Greek debt crisis live: Banks to reopen today as prices for everyday items jump - The ongoing financial crisis in Greece has already created lots of troubles for the people living there and things are going to get tougher for the Greeks from today as they will have to pay substantially more for everyday items.
The prices of essential items have jumped up due to increases in value-added tax, a condition imposed on the country by its creditors before the start of the talks on Greece's third bailout in five years.
The increase in VAT pushed up the prices of a long list of items, including fresh and frozen meat, fish, coffee, tea, juices, eggs, sugar, cocoa, rice, flour, dairy products such as ice cream and yoghurt, fertiliser, condoms and toilet paper and even funerals.
The tax increases, from 13 to 23 per cent, will also affect products and services such as processed foods and drinks and dishes served in restaurants and bars. It is expected that the tax increases would bring in $US867 million ($1.1billion) by year-end.
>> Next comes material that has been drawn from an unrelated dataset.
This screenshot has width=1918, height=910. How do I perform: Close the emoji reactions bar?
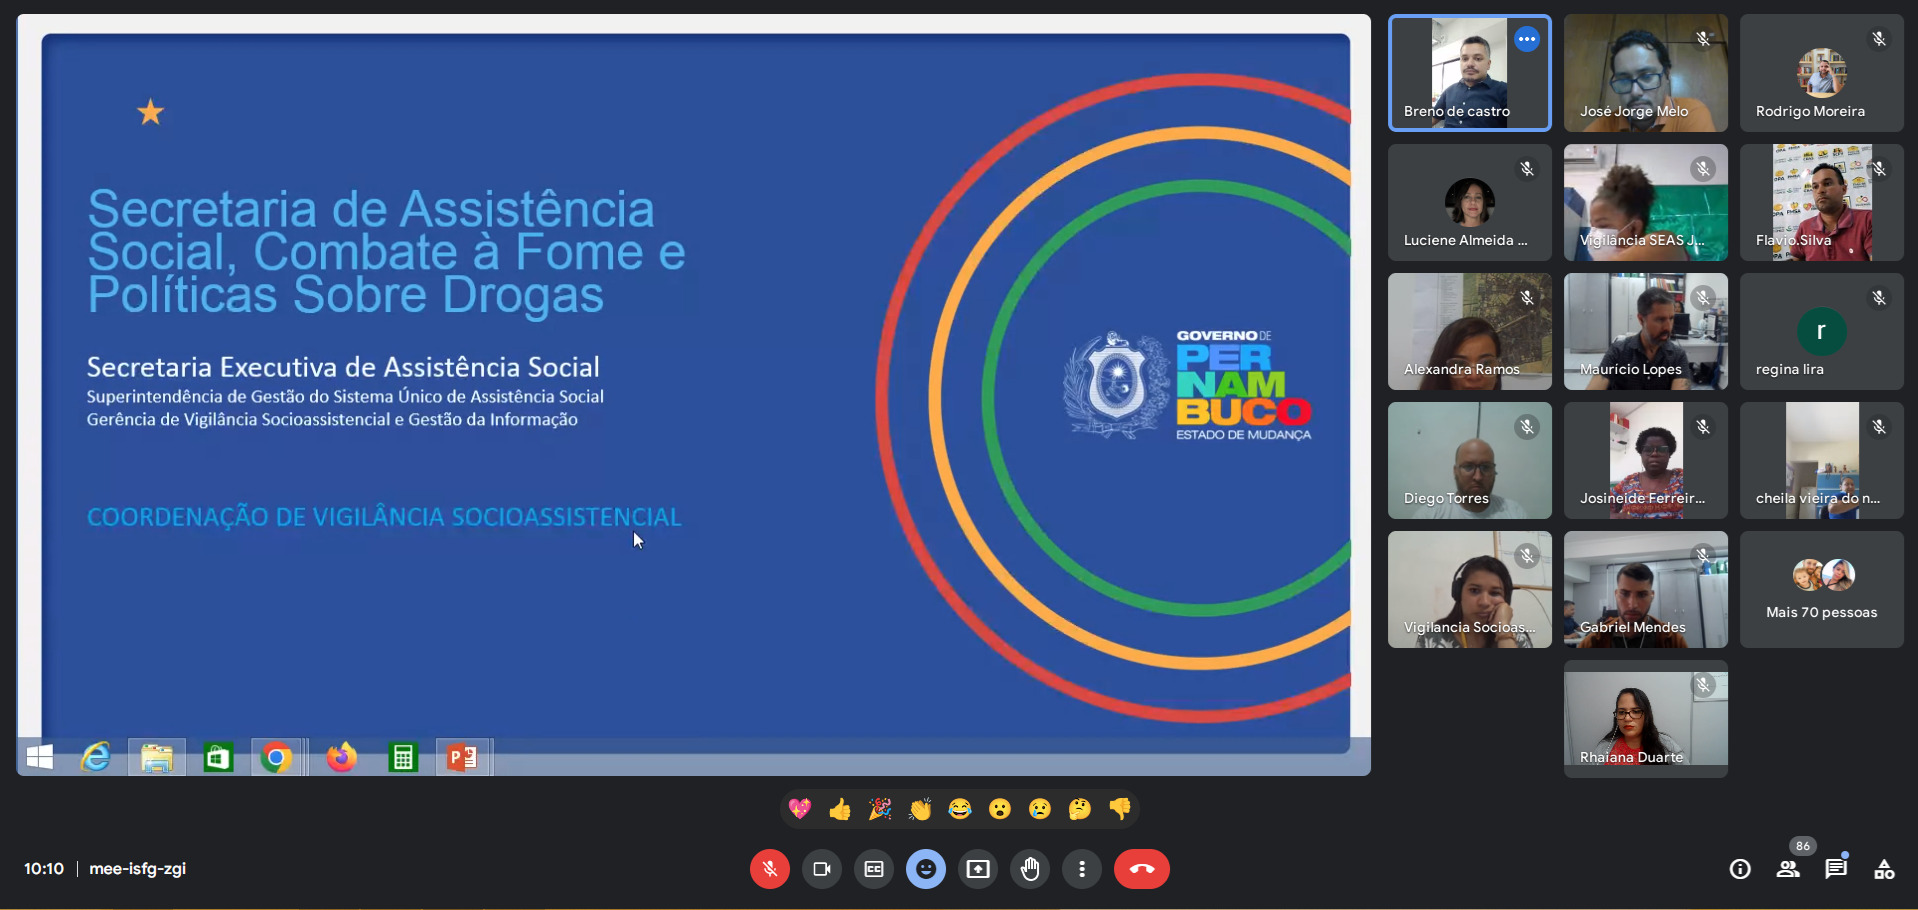[x=926, y=869]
The tax increases were approved the Greek lawmakers on Thursday as part of a package of austerity and reform measures adopted by Greece under pressure from international creditors.
After the approval of the new austerity programme by Greek Parliament, the European Central Bank agreed to allow more emergency funding to flow to banks in the country.
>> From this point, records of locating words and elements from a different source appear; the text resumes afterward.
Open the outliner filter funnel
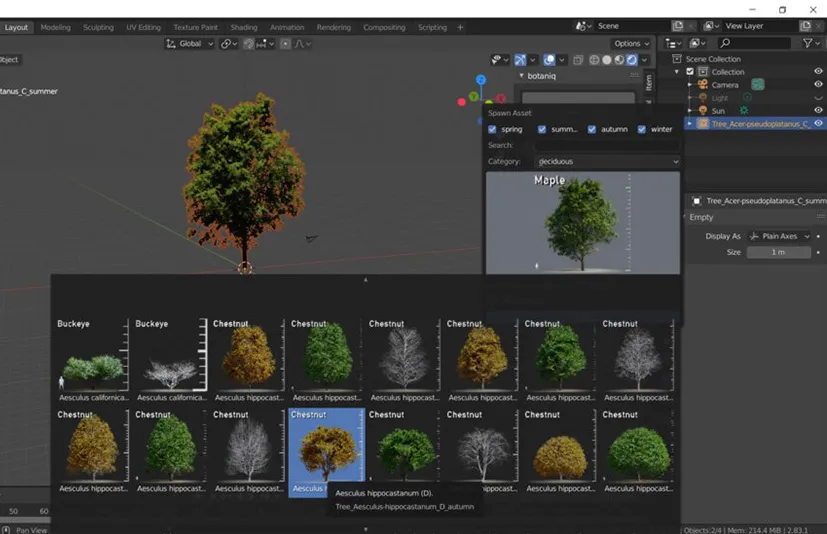click(808, 43)

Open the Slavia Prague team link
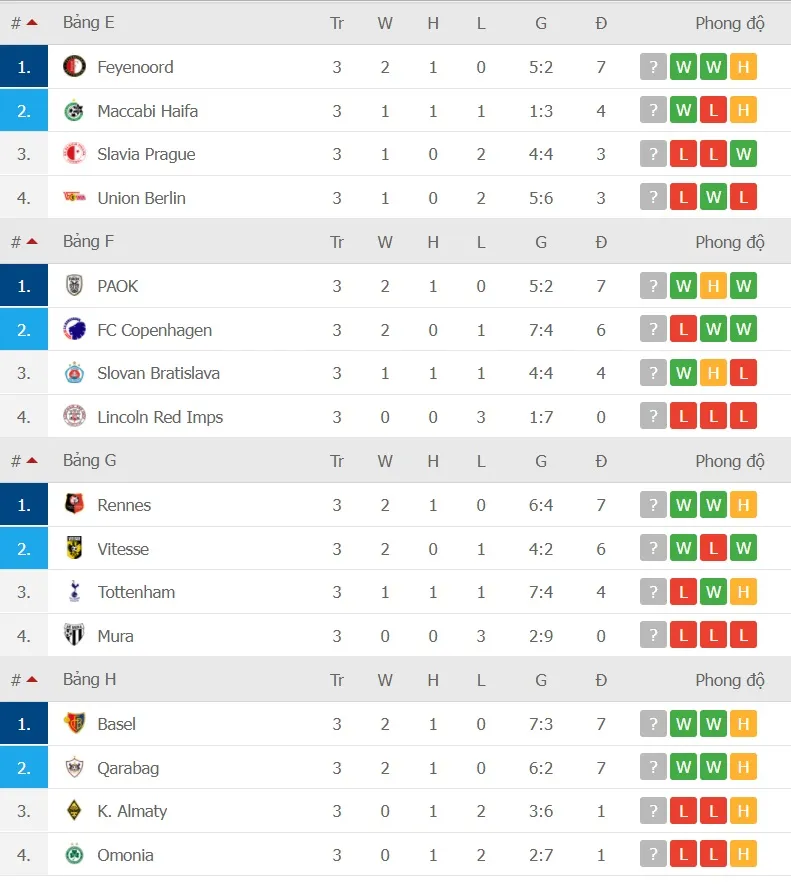(146, 154)
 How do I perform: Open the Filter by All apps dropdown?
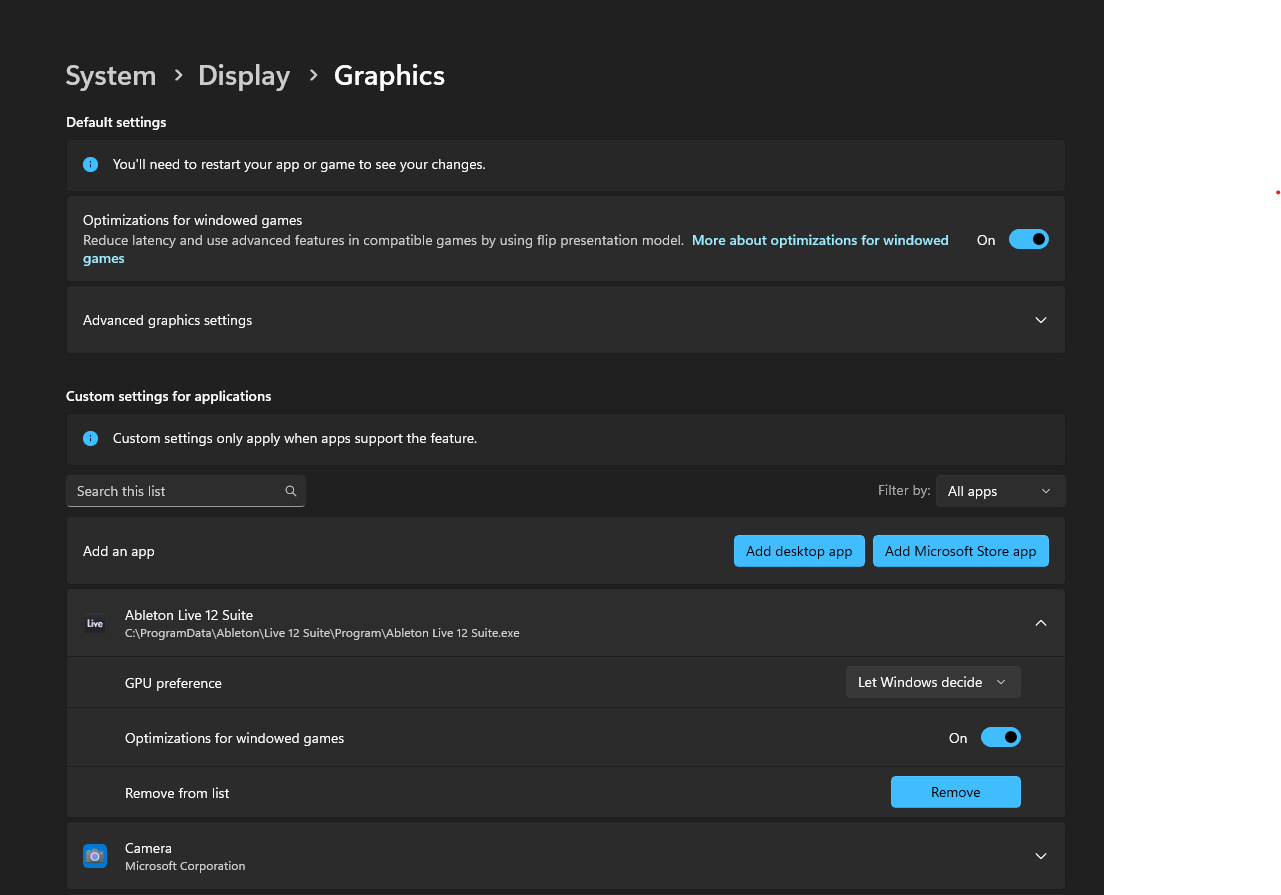pos(1000,491)
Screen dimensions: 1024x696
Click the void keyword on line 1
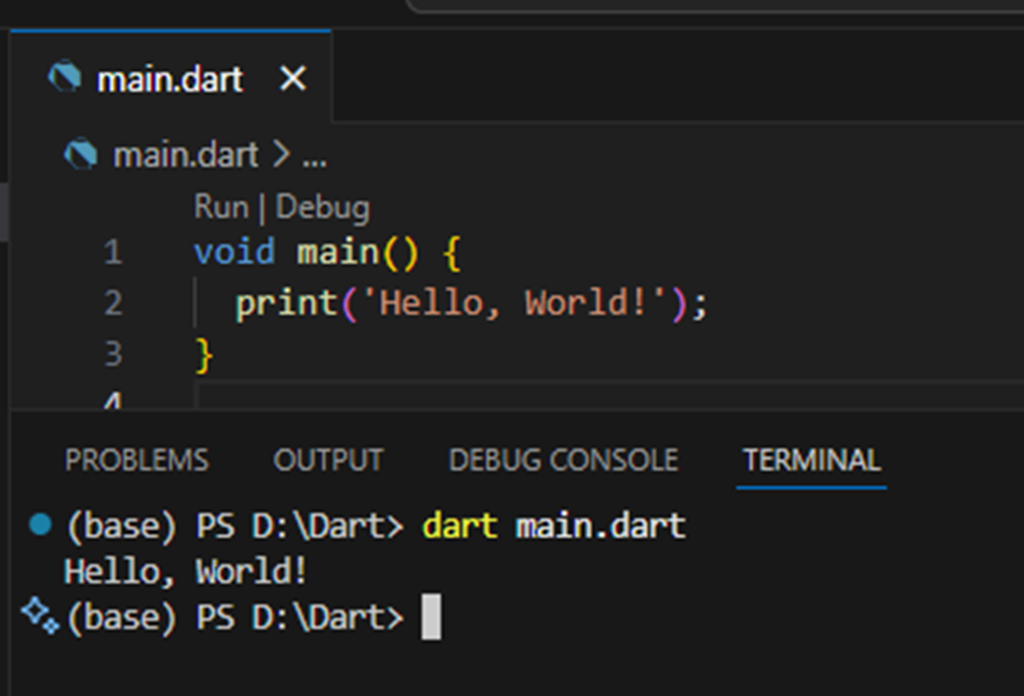(x=234, y=251)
Meanwhile the Greek banks, which were running out of cash and were shut down three weeks ago, are set to reopen today. From Monday, the daily limit will be increased to weekly one, capped at EUR 420 (GBP 291), meaning Greeks will not have to queue every day.
Greece and the IMF are still holding talks over a restructuring of the EUR 320bn debt, saying its current position is "unsustainable". But "a classic haircut" has been ruled out by German Chancellor Angela Merkel.
Merkel, however, added that other forms of relief, such as extending maturities or slashing interest rates, could be considered after finalizing the details of the latest programme.